06 July 2024 Yes, relief in TDS (Tax Deducted at Source) rates on payments to NRIs (Non-Resident Indians) is often available based on the Double Taxation Avoidance Agreements (DTAA) signed between India and other countries. DTAA aims to avoid taxation on the same income in both the country of residence (where the NRI resides) and the country where the income is earned (India, in this case).

### Key Points Regarding TDS Rates and DTAA:

1. **Reduced TDS Rates**: DTAA typically provides for reduced rates of TDS on various types of income such as interest, dividends, royalties, fees for technical services, etc.

2. **Residency and Taxation**: The applicability of DTAA depends on the residency status of the NRI. If the NRI is a tax resident of a country with which India has a DTAA, they may be eligible to apply for lower or nil rates of TDS as per the provisions of the respective DTAA.

3. **Tax Residency Certificate (TRC)**: To avail the benefits of DTAA, the NRI needs to obtain a Tax Residency Certificate (TRC) from the tax authorities of their country of residence. The TRC certifies that the NRI is a resident of that country for tax purposes.

4. **Submission of Form 10F**: Along with the TRC, Form 10F needs to be submitted to the payer in India to claim the benefits of reduced TDS rates under DTAA.

5. **Exemption or Nil TDS**: In some cases, DTAA may provide for exemption from TDS or nil TDS rates, depending on the type of income and the specific provisions of the DTAA.

### Example:

- **Interest Income**: For example, under DTAA with many countries, the rate of TDS on interest income can be reduced from the standard rate of 20% to a lower rate (often between 5% to 15%, depending on the agreement).

### Conclusion:

DTAA provides relief to NRIs from higher TDS rates that would otherwise apply under Indian tax laws.
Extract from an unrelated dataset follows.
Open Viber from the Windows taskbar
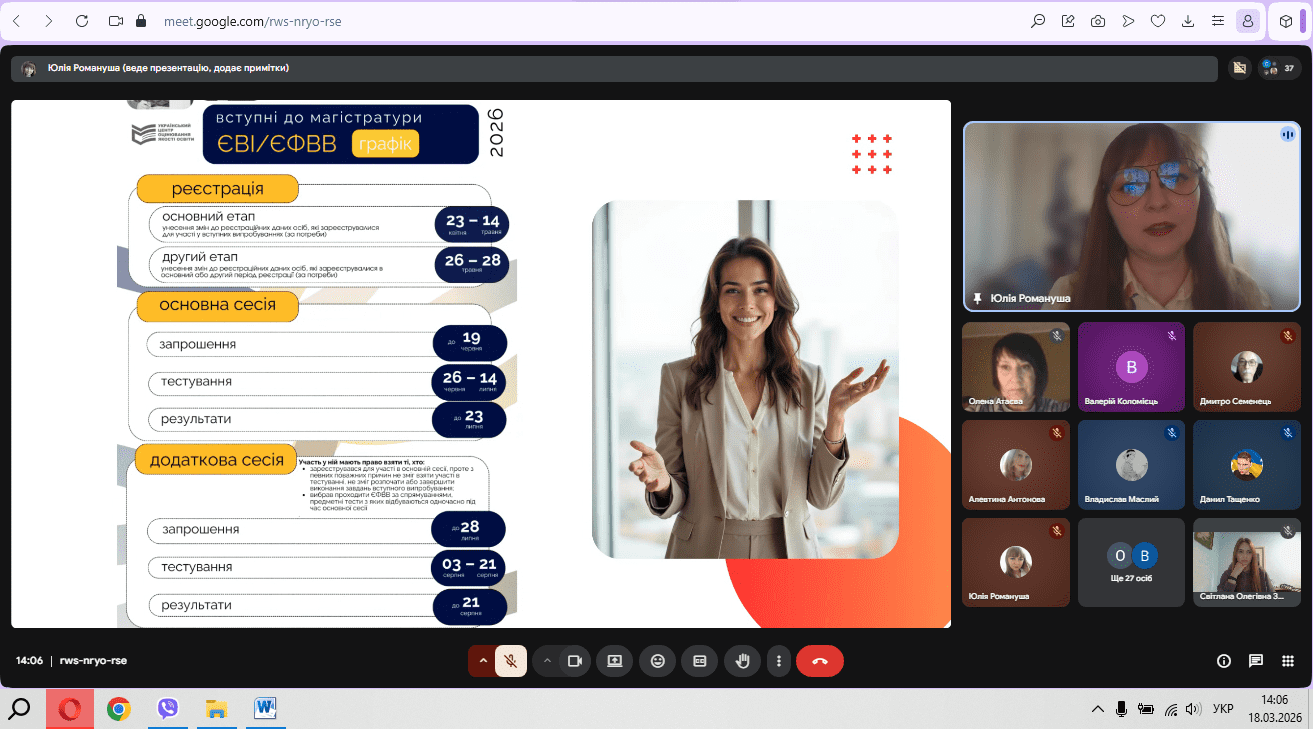 coord(168,709)
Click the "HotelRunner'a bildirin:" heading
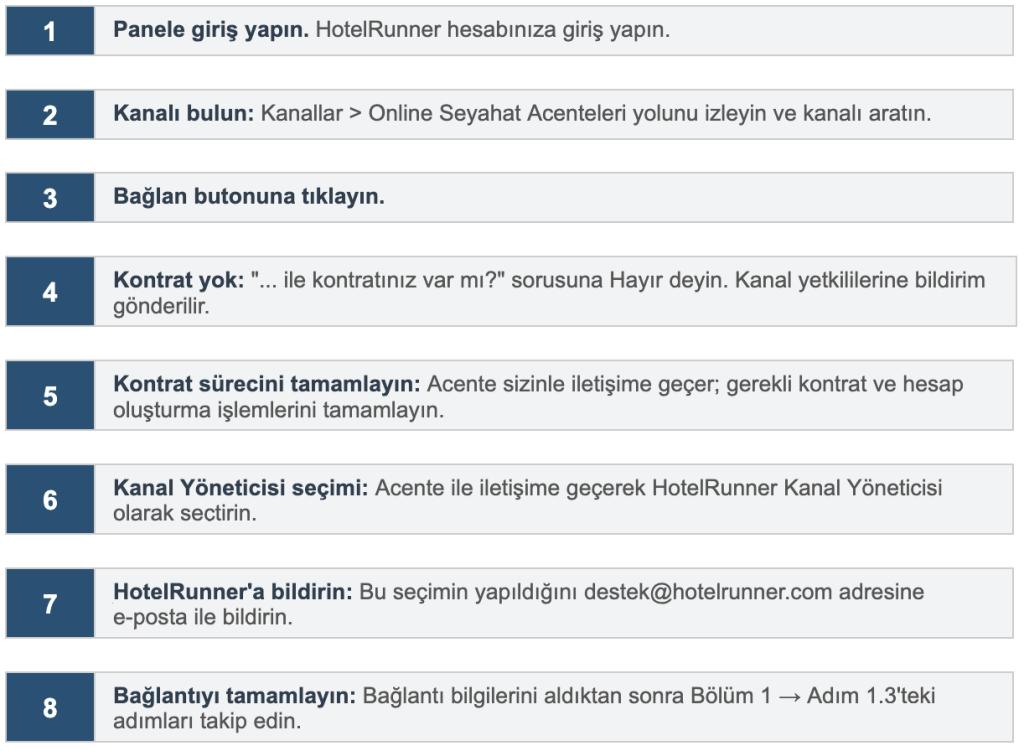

It aims to promote cross-border trade and investments by providing certainty and avoiding double taxation. It's crucial for NRIs to understand the specific provisions of the DTAA between India and their country of residence to effectively manage their tax liabilities. Consulting with a tax advisor or accountant specializing in international taxation can provide tailored guidance based on individual circumstances and the specific provisions of the applicable DTAA.